Many lost their lives, but many more will forever be scarred by their experiences in intensive care units, many more have worked themselves to exhaustion keeping the country going through this crisis.
Social workers, teaching assistants, refuse workers, PCSOs, 999 control room staff, homelessness officers, street cleaners, university and college administrators, and those in hundreds of other roles in public services deserve much better. The superficial gratitude of government ministers for their hard work won’t pay their bills.
But while it’s a cruel insult to our pandemic heroes, Tory plans for a pay freeze will hardly come a as a surprise.
This is exactly the return to ‘normal’ we warned about. The economically illiterate policies of pay restraint and public sector spending cuts that lie at the very heart of government thinking, even in good times.

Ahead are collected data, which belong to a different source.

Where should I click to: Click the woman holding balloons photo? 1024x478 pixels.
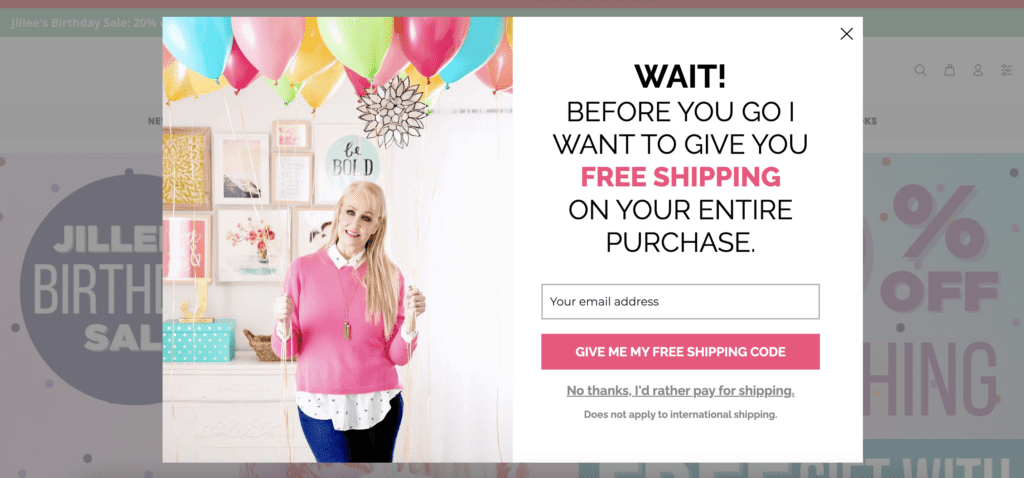pos(337,240)
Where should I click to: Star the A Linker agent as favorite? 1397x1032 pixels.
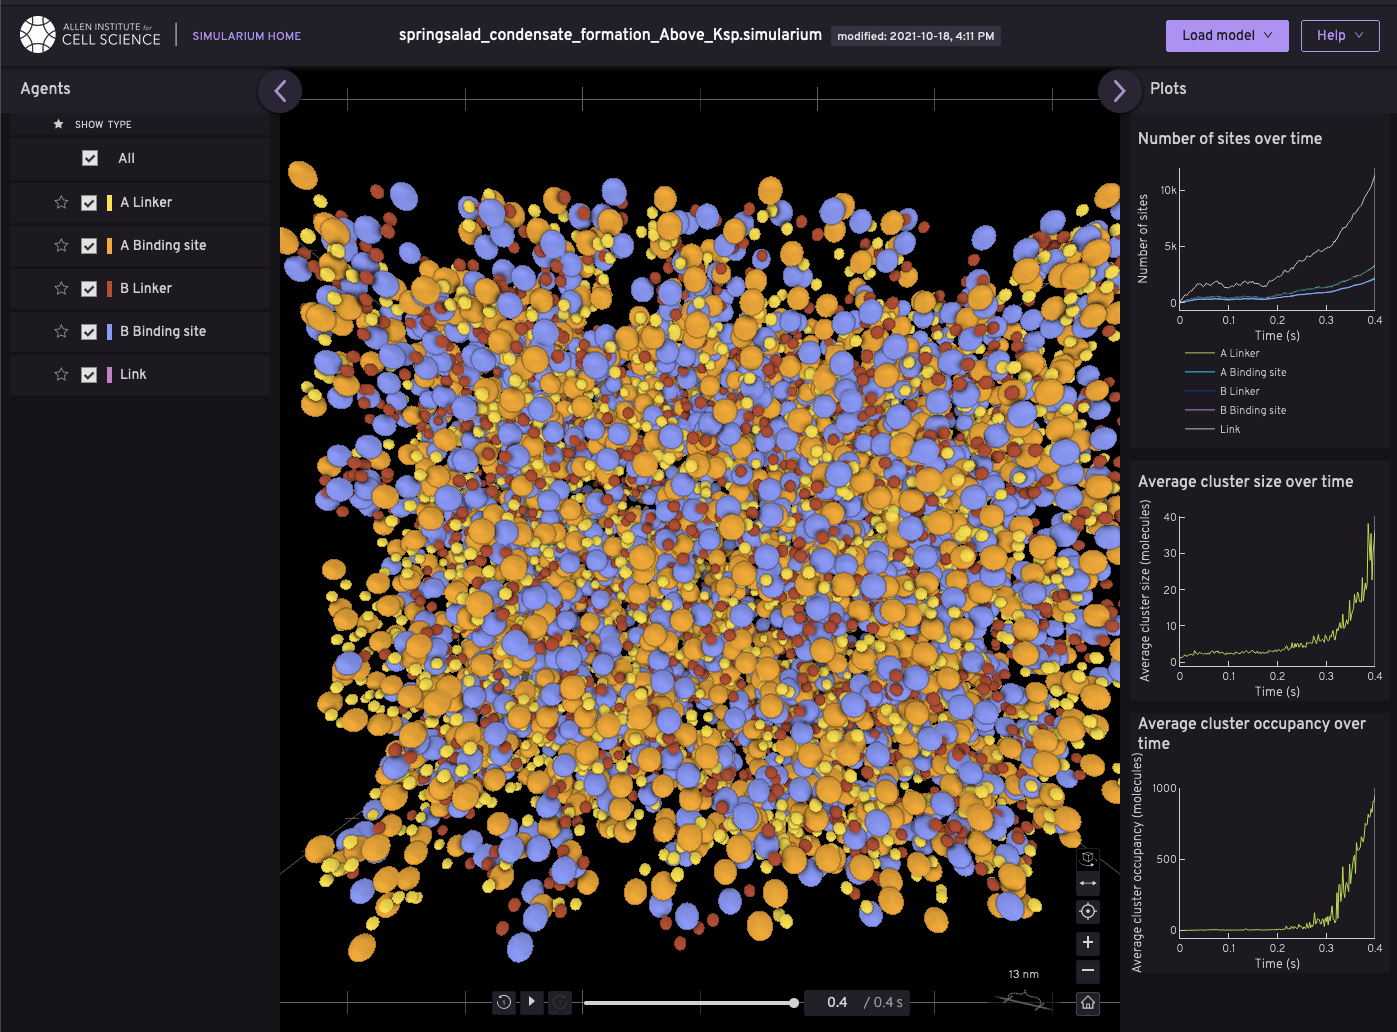pyautogui.click(x=60, y=202)
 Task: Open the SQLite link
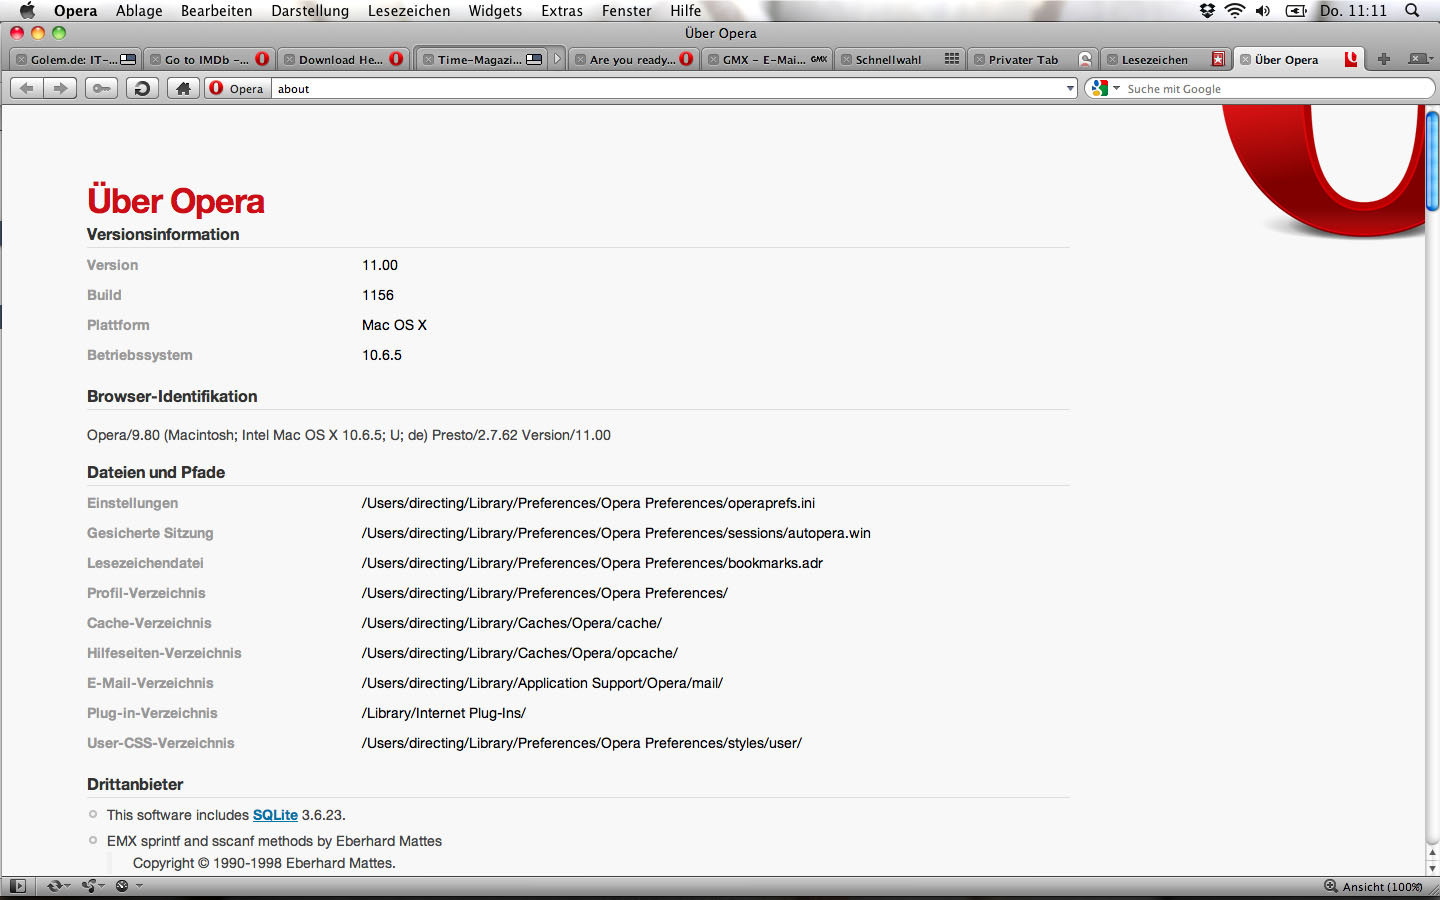click(x=274, y=815)
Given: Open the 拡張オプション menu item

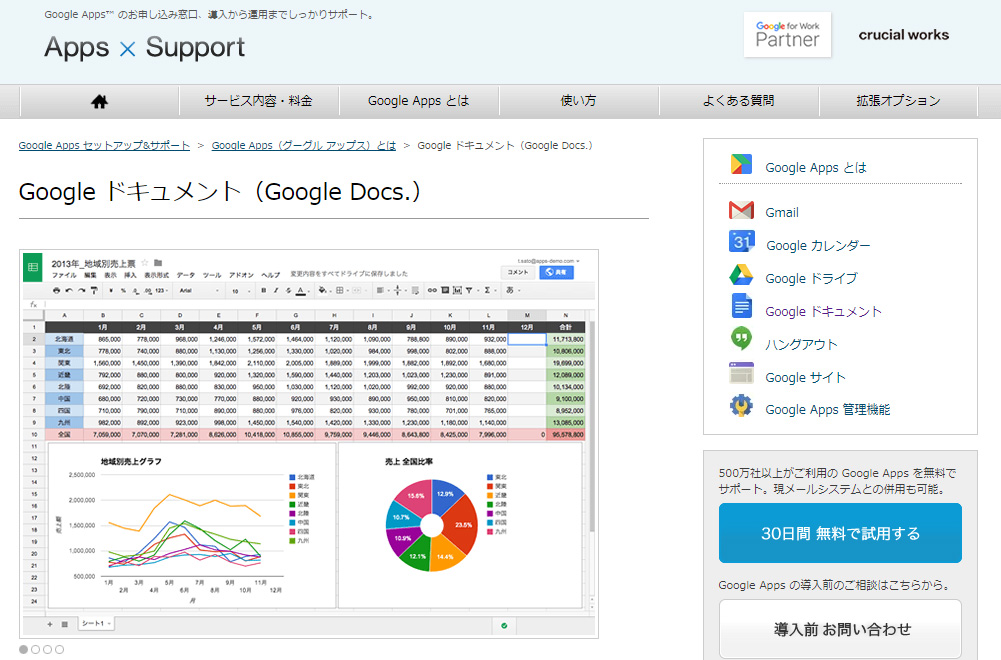Looking at the screenshot, I should tap(898, 101).
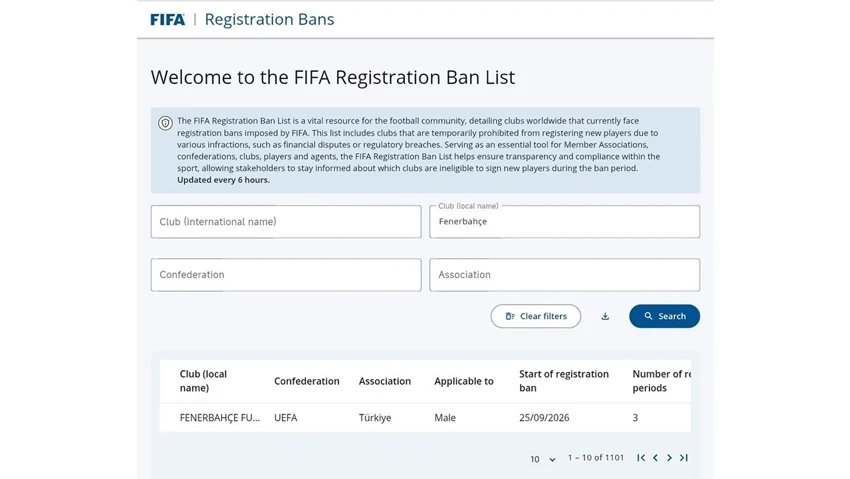Open the Confederation filter field
Image resolution: width=850 pixels, height=479 pixels.
[x=286, y=275]
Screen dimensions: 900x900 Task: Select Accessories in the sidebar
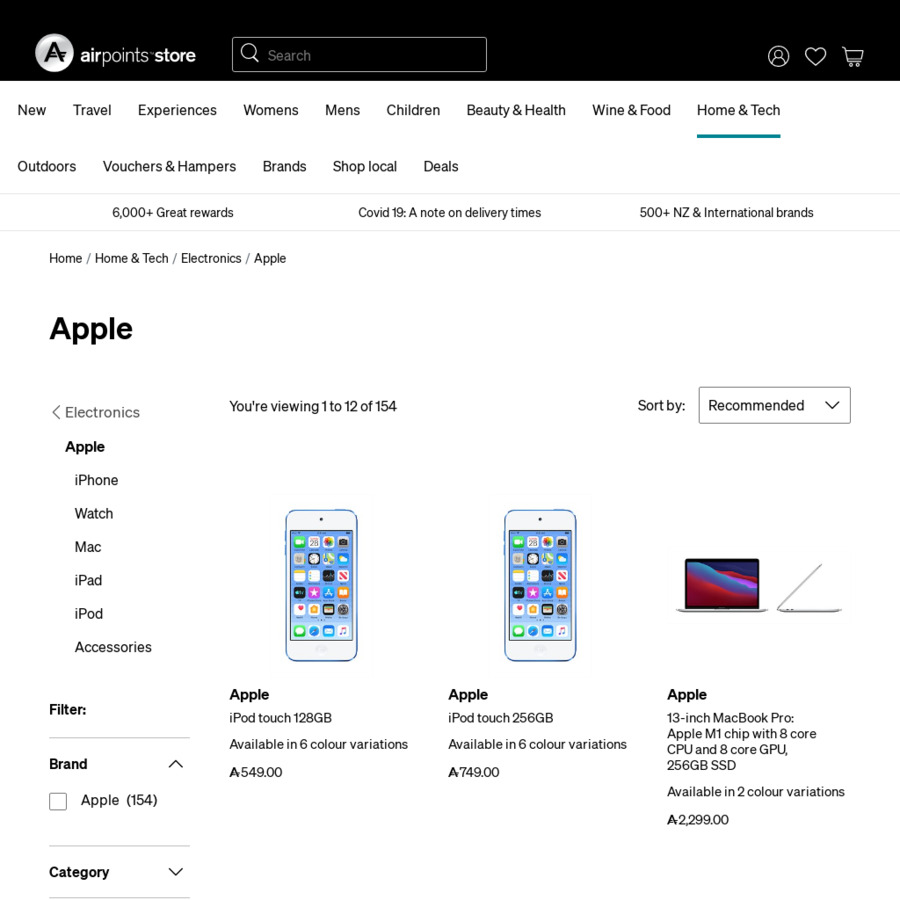point(113,647)
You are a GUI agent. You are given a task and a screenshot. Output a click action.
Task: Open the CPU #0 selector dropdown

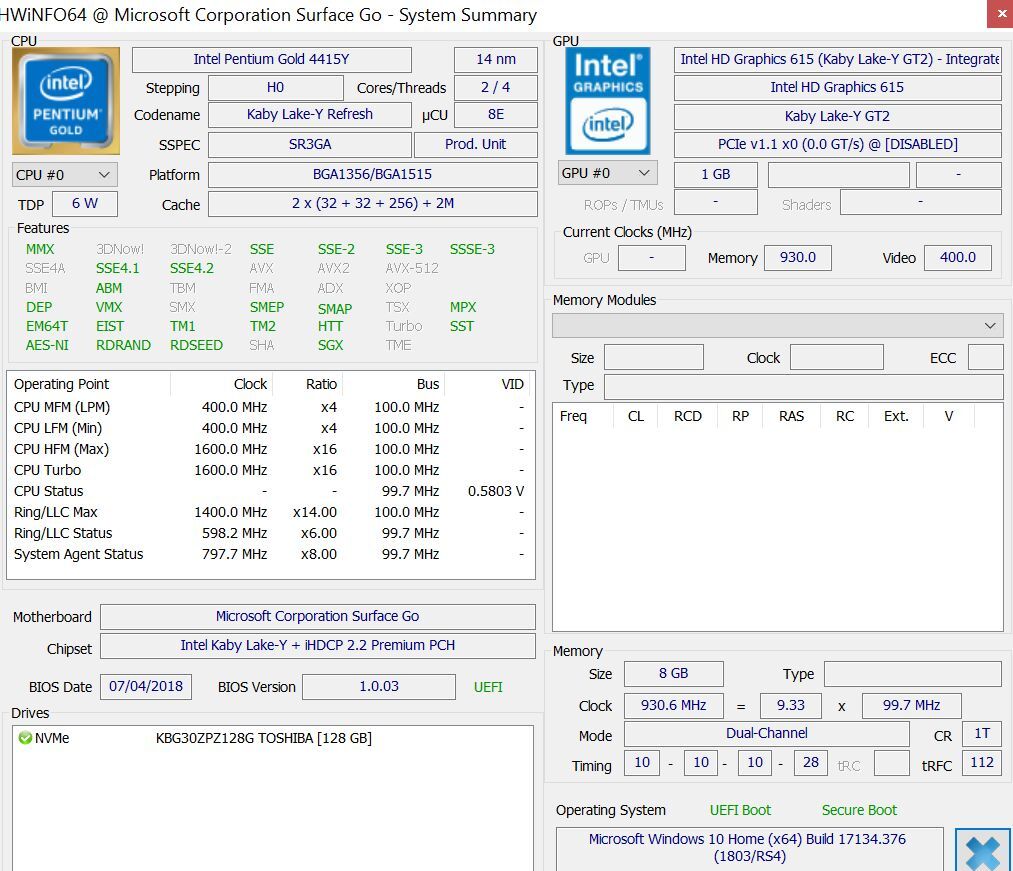click(x=64, y=175)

While we hear grave words about workers in the public and private sectors tightening their belts, there’ll be no let up in public cash being handed over to Tory Party donors and other bungling private contractors to eke a profit out of our public services.
Austerity and pay freezes are political decisions. Nearly 40,000 people signed UNISON’s open letter to the Prime Minister ahead of the comprehensive spending review. We’ll need many hundreds of thousands more to join the battle to come.
We’ll do all we can to persuade the Chancellor to drop his cruel plans before they’re made official next week.
But if he refuses to listen to reason, every UNISON member will need to do their part in defence of public services.